Fig. 5 |. Mechanisms of transcription regulation by trans-acting long non-coding RNAs.

a, Association of the long non-coding RNAs (lncRNAs) Charme, DIGIT and mammary tumour-associated RNA 25 (MaTAR25) with polypyrimidine tract-binding protein 1 (PTBP1)–matrin 3 (MATR3), bromodomain-containing protein 3 (BRD3) and purine-rich element-binding protein A (PURA)–PURB, respectively, drives condensate formation (blue background) and localization at target genes.
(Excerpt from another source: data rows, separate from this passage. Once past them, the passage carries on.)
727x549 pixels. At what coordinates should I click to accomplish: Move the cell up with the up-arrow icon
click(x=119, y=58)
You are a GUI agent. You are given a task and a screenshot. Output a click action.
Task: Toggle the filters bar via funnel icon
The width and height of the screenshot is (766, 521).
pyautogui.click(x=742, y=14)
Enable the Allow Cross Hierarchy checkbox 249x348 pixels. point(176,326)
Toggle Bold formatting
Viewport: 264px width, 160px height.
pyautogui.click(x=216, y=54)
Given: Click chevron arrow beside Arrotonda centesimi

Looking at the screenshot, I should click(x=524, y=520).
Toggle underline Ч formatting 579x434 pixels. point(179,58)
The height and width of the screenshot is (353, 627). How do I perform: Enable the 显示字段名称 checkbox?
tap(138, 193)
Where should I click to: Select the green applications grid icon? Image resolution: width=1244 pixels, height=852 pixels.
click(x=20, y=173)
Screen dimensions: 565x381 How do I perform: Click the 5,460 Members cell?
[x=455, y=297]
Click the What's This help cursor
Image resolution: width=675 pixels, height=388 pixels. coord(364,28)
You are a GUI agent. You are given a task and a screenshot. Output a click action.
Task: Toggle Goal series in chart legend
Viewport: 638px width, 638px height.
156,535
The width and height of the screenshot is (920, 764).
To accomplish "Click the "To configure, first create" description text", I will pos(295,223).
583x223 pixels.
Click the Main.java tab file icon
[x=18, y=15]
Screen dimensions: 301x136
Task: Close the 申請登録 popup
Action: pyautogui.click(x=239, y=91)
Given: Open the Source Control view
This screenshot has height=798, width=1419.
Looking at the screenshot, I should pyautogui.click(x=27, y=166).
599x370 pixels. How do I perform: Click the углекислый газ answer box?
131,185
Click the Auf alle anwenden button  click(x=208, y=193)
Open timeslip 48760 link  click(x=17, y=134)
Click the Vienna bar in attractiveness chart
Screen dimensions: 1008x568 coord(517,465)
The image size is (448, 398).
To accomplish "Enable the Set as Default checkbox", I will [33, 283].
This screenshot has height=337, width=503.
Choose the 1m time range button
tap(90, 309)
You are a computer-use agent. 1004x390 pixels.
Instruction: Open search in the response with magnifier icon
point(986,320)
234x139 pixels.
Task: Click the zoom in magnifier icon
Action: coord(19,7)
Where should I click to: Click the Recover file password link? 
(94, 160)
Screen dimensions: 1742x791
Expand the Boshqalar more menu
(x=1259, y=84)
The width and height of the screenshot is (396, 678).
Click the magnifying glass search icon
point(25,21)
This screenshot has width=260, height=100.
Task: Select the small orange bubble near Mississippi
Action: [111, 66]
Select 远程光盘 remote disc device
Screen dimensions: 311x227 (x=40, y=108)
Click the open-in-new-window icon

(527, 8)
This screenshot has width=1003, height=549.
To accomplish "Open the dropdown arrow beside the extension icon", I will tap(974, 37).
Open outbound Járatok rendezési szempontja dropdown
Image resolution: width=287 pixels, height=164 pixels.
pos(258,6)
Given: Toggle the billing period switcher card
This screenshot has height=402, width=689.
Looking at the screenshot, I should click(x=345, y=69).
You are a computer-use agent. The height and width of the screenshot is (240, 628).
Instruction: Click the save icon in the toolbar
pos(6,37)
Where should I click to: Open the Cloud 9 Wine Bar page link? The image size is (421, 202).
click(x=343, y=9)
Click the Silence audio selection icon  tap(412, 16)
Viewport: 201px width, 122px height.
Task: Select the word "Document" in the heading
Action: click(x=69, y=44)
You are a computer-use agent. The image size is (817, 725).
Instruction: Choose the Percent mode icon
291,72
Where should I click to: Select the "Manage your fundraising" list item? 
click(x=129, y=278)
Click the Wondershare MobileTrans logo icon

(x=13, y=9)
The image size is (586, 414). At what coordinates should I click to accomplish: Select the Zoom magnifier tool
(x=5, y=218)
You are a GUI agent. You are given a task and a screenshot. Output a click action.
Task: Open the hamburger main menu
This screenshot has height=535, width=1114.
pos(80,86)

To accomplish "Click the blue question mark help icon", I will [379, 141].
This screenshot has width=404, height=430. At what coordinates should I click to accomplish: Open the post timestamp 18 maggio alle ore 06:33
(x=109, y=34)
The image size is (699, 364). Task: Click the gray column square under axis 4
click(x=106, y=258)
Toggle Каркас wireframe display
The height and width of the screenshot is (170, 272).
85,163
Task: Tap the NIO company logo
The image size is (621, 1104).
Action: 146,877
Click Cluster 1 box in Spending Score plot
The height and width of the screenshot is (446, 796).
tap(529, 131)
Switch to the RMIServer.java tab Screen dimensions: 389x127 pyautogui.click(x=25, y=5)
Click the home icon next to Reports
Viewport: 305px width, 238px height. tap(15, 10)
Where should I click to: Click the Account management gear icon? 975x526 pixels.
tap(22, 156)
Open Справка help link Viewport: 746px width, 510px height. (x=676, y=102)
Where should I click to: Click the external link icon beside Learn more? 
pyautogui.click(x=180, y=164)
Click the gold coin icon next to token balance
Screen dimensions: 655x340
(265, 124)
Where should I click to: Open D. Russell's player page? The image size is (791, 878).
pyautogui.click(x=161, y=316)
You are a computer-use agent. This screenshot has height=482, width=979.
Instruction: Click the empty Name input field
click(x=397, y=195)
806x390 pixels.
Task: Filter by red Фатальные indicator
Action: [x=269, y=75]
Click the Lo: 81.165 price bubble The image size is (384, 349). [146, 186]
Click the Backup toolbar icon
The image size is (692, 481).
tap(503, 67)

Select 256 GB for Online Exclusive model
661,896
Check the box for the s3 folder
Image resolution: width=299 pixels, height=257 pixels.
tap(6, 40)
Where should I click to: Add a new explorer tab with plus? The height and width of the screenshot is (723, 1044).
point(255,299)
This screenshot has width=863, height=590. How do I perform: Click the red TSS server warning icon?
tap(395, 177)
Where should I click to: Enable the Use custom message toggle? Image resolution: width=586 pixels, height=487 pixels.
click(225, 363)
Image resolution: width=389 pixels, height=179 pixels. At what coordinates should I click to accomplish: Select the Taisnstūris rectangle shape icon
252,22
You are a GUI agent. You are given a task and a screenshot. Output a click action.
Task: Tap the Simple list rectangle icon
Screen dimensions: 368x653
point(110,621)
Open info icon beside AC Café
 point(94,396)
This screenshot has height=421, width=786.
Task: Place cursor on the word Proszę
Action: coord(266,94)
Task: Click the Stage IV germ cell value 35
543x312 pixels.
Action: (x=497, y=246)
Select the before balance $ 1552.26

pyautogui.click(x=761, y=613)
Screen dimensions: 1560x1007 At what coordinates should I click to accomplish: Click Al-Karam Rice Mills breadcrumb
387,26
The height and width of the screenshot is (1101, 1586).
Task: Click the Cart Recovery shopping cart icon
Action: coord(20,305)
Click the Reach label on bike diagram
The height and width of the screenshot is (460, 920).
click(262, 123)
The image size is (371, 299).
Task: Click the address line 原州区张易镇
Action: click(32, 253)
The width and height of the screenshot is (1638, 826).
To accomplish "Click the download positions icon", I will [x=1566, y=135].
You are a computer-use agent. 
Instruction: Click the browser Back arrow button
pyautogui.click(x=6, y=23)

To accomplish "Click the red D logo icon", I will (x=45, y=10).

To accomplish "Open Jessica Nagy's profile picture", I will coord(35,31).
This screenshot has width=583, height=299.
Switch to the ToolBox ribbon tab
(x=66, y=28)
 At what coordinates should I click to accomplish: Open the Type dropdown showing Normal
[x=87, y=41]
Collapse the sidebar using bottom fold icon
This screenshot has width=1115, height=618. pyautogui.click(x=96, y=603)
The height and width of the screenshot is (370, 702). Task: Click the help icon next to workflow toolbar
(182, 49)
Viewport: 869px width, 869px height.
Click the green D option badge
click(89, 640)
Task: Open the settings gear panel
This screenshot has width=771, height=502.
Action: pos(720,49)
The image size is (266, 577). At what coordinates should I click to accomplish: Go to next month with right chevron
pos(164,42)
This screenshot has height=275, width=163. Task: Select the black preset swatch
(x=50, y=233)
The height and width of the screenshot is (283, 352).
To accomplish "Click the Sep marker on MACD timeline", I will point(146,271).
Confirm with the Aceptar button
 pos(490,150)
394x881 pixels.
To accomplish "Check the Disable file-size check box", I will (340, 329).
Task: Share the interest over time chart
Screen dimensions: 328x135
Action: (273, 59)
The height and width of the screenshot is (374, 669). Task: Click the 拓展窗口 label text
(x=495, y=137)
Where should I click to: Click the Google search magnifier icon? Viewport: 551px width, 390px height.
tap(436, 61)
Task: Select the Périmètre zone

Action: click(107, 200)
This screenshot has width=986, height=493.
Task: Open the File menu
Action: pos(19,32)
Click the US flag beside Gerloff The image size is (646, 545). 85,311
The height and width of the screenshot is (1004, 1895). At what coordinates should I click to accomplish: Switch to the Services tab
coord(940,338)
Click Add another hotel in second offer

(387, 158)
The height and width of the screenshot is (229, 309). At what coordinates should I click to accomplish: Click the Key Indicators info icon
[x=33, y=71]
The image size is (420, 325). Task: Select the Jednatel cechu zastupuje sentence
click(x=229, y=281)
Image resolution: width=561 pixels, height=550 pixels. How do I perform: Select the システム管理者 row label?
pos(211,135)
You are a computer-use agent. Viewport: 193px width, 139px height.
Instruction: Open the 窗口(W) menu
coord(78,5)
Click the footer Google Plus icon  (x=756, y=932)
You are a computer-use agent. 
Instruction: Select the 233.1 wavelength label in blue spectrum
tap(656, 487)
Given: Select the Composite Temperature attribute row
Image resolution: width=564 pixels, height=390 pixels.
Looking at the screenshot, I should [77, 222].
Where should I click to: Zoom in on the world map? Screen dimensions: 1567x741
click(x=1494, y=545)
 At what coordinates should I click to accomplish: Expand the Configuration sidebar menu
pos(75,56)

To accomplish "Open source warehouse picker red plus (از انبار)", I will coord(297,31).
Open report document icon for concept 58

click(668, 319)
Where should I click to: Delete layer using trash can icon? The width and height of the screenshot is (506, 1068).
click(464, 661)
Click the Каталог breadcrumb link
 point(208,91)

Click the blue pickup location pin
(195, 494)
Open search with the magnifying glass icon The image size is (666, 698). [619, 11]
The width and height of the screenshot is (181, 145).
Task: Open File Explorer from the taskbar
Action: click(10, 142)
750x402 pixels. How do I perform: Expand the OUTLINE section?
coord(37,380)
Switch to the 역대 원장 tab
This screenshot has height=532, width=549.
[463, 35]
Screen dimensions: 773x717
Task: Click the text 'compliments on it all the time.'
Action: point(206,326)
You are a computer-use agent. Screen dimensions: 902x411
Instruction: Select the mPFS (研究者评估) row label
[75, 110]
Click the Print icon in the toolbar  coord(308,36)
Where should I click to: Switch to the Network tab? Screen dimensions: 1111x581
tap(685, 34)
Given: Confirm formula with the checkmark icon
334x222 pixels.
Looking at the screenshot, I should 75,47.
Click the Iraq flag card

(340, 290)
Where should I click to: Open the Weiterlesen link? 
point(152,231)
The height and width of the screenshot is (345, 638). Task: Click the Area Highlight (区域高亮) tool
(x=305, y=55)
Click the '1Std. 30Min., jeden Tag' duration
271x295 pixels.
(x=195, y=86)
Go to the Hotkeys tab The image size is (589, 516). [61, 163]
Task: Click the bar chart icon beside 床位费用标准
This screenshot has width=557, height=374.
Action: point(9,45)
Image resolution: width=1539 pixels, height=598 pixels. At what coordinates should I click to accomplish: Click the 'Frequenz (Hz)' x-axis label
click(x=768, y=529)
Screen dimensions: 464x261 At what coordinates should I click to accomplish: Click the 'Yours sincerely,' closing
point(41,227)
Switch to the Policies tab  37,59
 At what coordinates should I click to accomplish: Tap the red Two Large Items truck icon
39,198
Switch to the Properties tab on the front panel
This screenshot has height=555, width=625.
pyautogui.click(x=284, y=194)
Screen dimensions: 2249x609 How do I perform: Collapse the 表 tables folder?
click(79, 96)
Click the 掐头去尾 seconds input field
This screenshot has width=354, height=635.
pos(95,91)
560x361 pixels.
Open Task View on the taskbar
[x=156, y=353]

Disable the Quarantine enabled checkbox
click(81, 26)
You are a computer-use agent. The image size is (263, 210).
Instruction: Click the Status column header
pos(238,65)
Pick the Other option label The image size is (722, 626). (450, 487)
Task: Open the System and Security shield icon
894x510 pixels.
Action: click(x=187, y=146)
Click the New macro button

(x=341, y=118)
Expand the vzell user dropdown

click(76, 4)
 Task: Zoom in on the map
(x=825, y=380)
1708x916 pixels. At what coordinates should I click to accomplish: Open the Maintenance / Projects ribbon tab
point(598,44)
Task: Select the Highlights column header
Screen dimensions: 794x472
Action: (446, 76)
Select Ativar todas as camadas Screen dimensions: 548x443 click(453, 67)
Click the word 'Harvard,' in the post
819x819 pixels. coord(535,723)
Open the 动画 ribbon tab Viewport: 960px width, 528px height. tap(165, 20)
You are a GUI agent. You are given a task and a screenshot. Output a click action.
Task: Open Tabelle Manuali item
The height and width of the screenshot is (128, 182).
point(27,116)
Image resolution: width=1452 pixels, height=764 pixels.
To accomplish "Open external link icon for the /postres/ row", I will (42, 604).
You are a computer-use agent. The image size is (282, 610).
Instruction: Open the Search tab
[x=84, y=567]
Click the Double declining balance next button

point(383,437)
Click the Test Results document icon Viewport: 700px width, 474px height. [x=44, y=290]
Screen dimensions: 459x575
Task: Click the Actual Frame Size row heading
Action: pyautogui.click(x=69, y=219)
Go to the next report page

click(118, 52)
This localization promotes the activation of broad developmental or disease-associated transcription programmes. b, The lncRNA Firre promotes inter-chromosomal contacts, which facilitates the co-regulation of a genes with shared functions in energy metabolism. c, Sequence complementarity between lncRNAs and one or many genomic regions enables targeting of the lncRNA to specific loci in trans through the formation of a DNA–DNA–(lnc)RNA triplex that involves DNA major groove Hoogstein base pairing. Various lncRNAs, including Fendrr, HOTAIR, HIF1A-AS1, Sarrah and others, have been shown to engage in triplex formation and exert positive or negative effects on target-gene expression. Pol II, polymerase II.